Training was stopped once the loss reached a clear plateau, even after lowering the learning rate to 1e-5. Compared to training on canonical (non-randomized) SMILES, convergence was slower. This behavior is expected, as the same molecule can appear in different randomized forms across batches, increasing input variability and reducing batch-to-batch consistency.

A key challenge introduced by SMILES randomization is vocabulary stability. Because SELFIES are generated on the fly for each batch, new symbols may appear that were not present when the stoi mapping was originally constructed. This can result in index errors during tokenization if the mapping is incomplete.
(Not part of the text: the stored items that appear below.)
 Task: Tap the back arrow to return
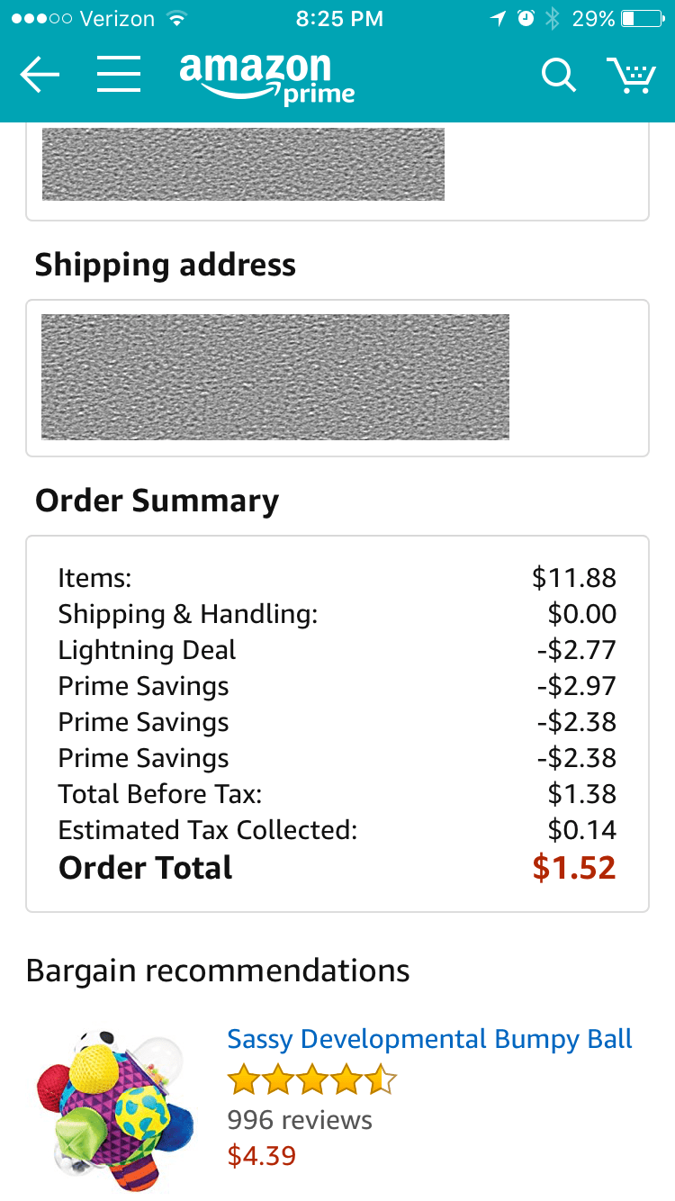coord(40,76)
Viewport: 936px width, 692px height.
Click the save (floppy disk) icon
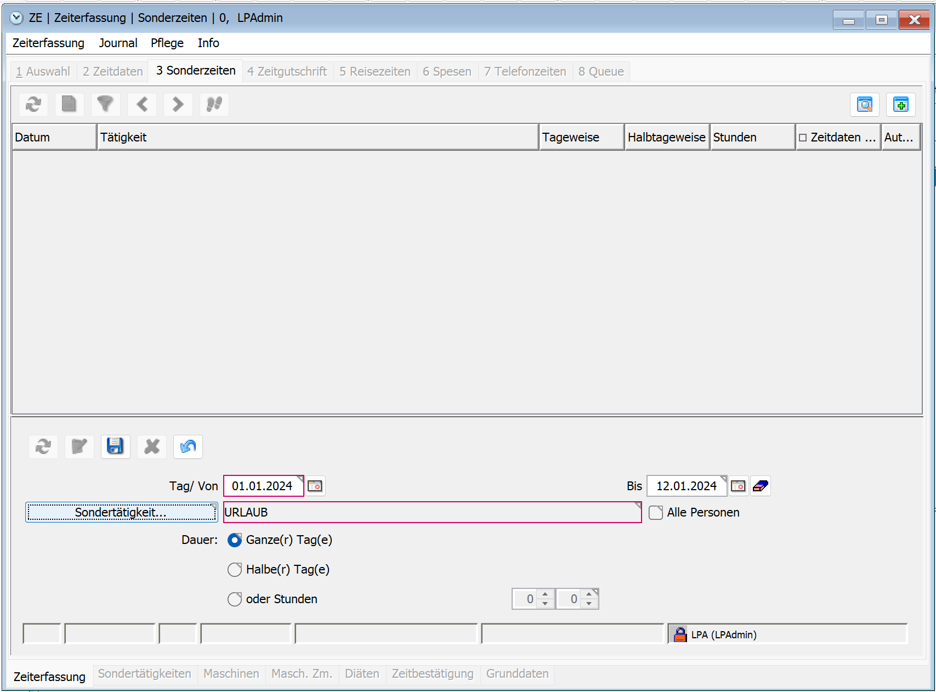click(x=115, y=447)
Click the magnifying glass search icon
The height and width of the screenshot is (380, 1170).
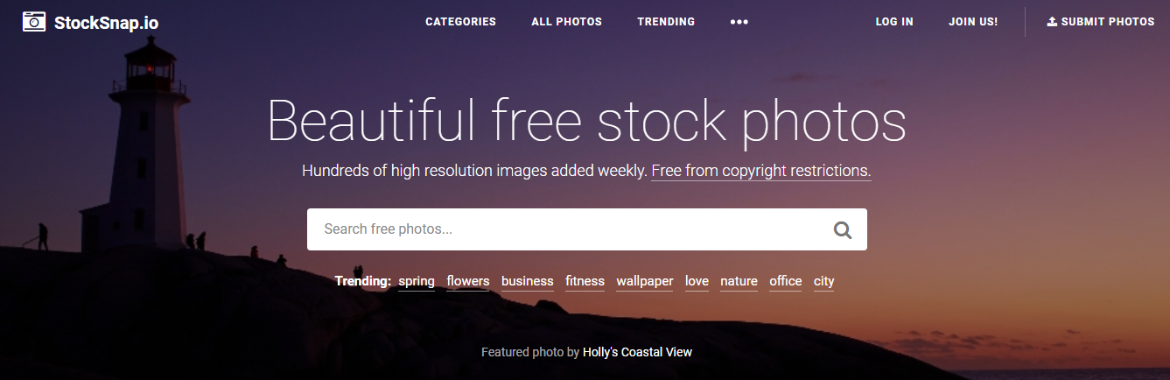843,229
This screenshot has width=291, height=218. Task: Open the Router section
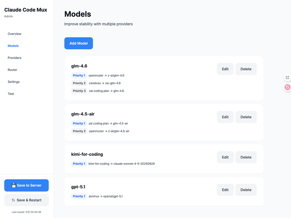(12, 70)
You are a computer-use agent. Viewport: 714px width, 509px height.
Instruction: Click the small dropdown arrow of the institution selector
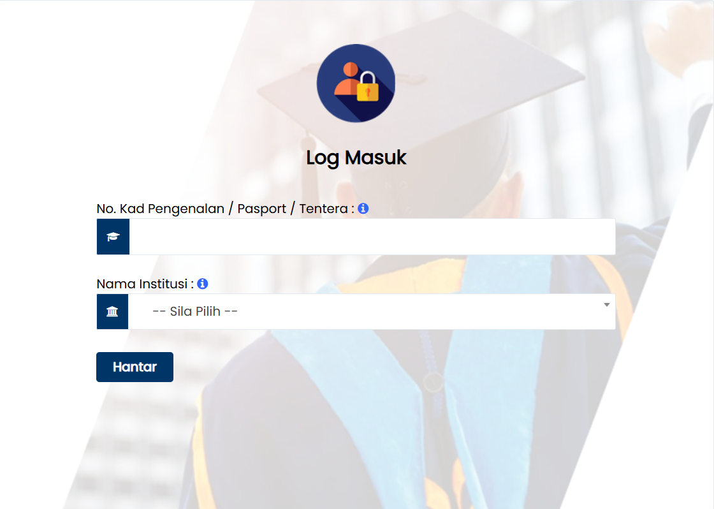pos(606,305)
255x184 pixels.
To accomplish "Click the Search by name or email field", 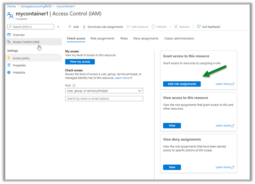I will [104, 98].
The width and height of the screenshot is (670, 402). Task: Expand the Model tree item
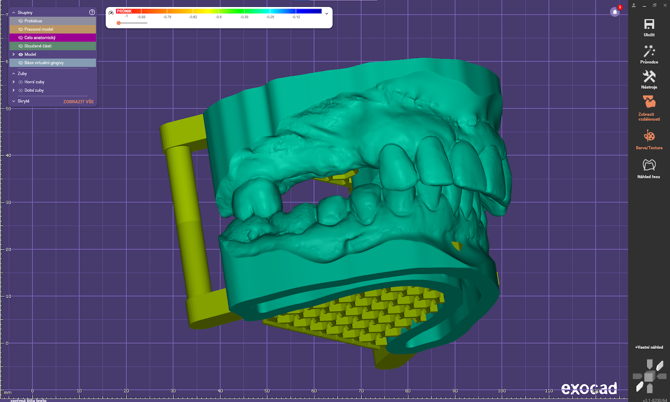pos(14,54)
Multiple runs through the dataset to get a more complete stoi mapping may be needed or update the stoi on the fly during the pipeline.

PyTorch dataset was defined as follows:

class ChempleterRandomisedSmilesDataset(Dataset):
   """
   PyTorch Dataset for SELFIES molecular representations.

   :param smiles_file: Path to CSV file containing SMILES strings in a "smiles" column.
   :type smiles_file: str
   :param stoi_file: Path to JSON file mapping SELFIES symbols to integer tokens.
   :type stoi_file: str
   :returns: Integer tensor representation of tokenized molecule with dtype=torch.long.
   :rtype: torch.Tensor
   """

   def __init__(self, smiles_file, stoi_file):
      super().__init__()
      smiles_dataframe = pd.read_csv(smiles_file)
      self.data = smiles_dataframe["smiles"].to_list()
      with open(stoi_file) as f:
            self.selfies_to_integer = json.load(f)

   def __len__(self):
      return len(self.data)

   def __getitem__(self, index):
      molecule_in_smiles = self.data[index]

      # try randomisation
      molecule = Chem.MolFromSmiles(molecule_in_smiles)
      if molecule is not None:
            try:
               molecule_in_selfies = sf.encoder(
                  Chem.MolToSmiles(molecule, canonical=False, doRandom=True)
               )
            except Exception as e:
               logger.error(f"SELFIES encoding error for randomised SMILES: {e}")
      else:
            molecule_in_selfies = sf.encoder(molecule_in_smiles)

      symbols_molecule = (
            ["[START]"] + list(sf.split_selfies(molecule_in_selfies)) + ["[END]"]
      )
      integer_molecule = []

      # check if all symbols exist in stoi
      for symbol in symbols_molecule:
            if symbol not in self.selfies_to_integer:
               raise RuntimeError(
                  f"Molecule symbol not found in stoi. Add {symbol} in stoi with correct integer mapping."
               )
            else:
               integer_molecule.append(self.selfies_to_integer[symbol])

      return torch.tensor(integer_molecule, dtype=torch.long)